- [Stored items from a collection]

———

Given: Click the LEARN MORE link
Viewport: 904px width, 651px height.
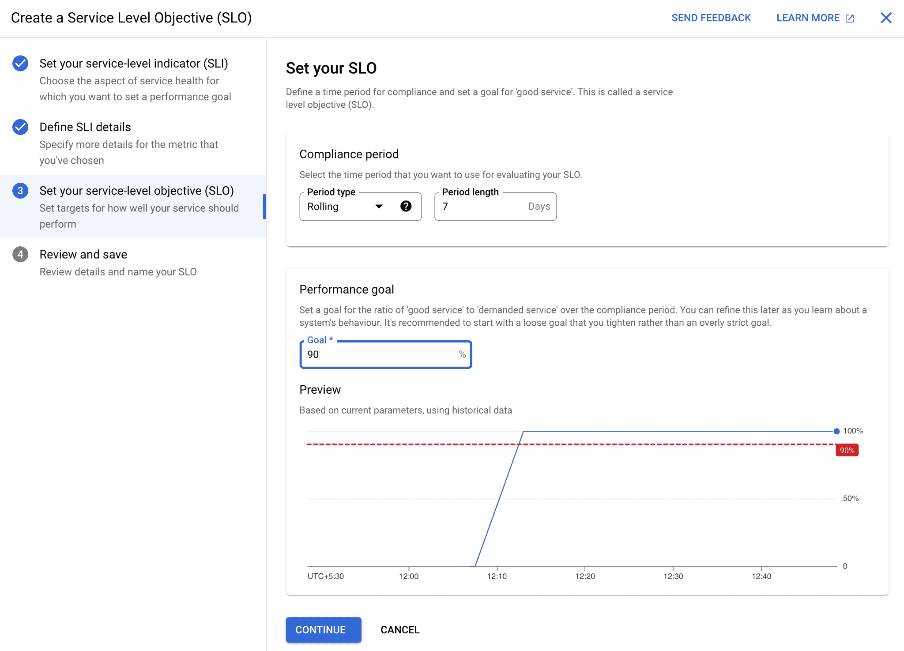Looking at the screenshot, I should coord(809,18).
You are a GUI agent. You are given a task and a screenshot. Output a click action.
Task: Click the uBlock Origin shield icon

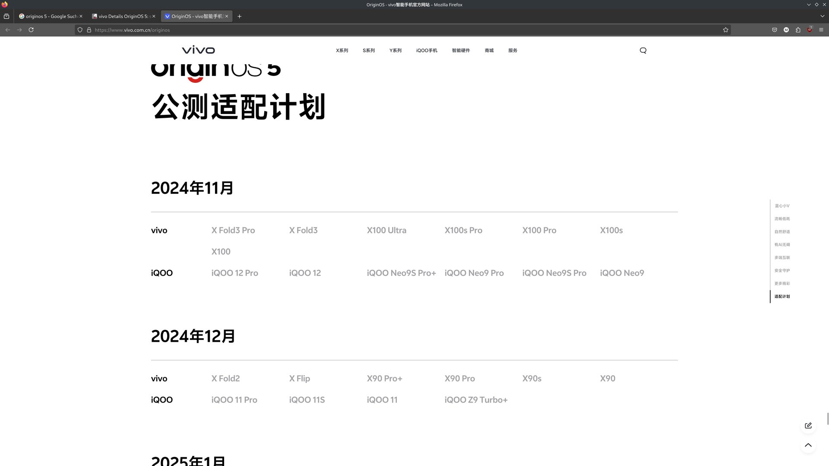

———

- [EXERCISE DETAILS] Restate each entry word for word, please, but drop any images it holds.

- [WRITTEN REPLY]
Given: Click the LEARN MORE link
Viewport: 904px width, 651px height.
Looking at the screenshot, I should coord(809,18).
You are a GUI agent. You are given a task and a screenshot. Output a click action.
Task: Click the uBlock Origin shield icon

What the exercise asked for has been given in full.